Horse rescue charity, HorseWorld have been made aware of a large number of horses across the country becoming ill and dying after being poisoned by eating sycamore leaves and the tree’s distinctive ‘helicopter’ seeds.
Seedlings are now sprouting on grazing land due to an unusually large crop of seeds last autumn, spread further than usual by the stormy winter weather.
HorseWorld’s Equine Rescue Manager, Jerry Watkins commented “We are urging horse owners to be on the lookout for Sycamore seeds and plants in their paddocks even if you are not aware of any tree’s nearby. The high winds and floods of the winter spread last autumn’s seeds far and wide so they are turning up in places they have never been seen before.
“The disease caused by Sycamore poisoning is called Atypical Myopathy. It is a muscle disease which is fatal in around 75% of cases. There is no known cure for the illness, which weakens a horse’s muscles so it struggles to breathe and often results in a heart attack.
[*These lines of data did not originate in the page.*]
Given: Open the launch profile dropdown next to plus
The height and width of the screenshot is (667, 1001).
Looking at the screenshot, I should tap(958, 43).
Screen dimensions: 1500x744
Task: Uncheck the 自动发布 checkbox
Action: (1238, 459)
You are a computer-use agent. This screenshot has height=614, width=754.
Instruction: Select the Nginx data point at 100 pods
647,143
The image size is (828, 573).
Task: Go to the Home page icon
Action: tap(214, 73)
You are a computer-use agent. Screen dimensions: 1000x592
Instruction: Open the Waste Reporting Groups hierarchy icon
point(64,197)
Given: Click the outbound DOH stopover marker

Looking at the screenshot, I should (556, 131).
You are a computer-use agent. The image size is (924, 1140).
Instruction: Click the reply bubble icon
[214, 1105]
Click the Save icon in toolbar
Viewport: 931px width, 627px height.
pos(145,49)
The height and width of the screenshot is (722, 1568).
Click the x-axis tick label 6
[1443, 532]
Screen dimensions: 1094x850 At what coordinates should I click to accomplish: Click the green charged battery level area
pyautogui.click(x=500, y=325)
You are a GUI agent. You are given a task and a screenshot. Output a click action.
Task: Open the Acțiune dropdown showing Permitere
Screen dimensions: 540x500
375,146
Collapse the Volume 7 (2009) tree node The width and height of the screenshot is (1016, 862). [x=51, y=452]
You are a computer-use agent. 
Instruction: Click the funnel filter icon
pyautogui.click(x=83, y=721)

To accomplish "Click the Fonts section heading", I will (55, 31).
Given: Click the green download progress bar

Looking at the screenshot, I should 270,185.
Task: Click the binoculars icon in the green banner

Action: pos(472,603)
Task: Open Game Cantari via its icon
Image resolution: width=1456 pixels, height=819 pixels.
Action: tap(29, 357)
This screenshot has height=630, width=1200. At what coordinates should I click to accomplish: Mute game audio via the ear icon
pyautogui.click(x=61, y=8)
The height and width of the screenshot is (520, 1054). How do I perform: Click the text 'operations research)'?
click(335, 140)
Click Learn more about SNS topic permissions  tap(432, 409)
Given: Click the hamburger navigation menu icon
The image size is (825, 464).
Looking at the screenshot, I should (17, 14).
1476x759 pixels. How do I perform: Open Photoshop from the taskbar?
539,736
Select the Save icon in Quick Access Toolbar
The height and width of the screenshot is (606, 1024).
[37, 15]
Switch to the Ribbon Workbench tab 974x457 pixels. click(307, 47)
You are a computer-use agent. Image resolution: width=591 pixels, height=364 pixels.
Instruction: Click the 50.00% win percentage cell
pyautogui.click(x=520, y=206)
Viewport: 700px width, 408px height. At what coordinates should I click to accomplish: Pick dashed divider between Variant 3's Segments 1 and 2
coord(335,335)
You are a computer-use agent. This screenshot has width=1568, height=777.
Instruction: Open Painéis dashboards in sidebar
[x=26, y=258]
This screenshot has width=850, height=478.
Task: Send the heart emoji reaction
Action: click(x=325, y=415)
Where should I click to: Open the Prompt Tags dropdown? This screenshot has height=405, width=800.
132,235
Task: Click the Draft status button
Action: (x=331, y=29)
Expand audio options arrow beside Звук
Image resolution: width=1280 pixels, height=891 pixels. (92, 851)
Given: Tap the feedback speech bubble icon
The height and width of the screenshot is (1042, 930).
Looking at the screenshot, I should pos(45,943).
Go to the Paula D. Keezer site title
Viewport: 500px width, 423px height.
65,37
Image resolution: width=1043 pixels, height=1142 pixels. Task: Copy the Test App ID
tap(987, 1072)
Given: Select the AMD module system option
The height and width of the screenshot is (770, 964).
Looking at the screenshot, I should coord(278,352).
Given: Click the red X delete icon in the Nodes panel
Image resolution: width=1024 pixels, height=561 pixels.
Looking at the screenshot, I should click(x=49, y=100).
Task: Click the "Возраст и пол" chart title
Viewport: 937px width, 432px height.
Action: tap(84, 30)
“If your horse has ingested Sycamore, symptoms of Atypical Myopathy can include; muscle stiffness, weakness or tremors, lethargy, dark red coloured urine, collapsing, choke or colic-like symptoms, frenzied vocalisation and head shaking.
“The sooner Atypical Myopathy is diagnosed the better the likely outcome. So if any of these symptoms are present and you suspect your horse has eaten Sycamore, call the vet immediately.”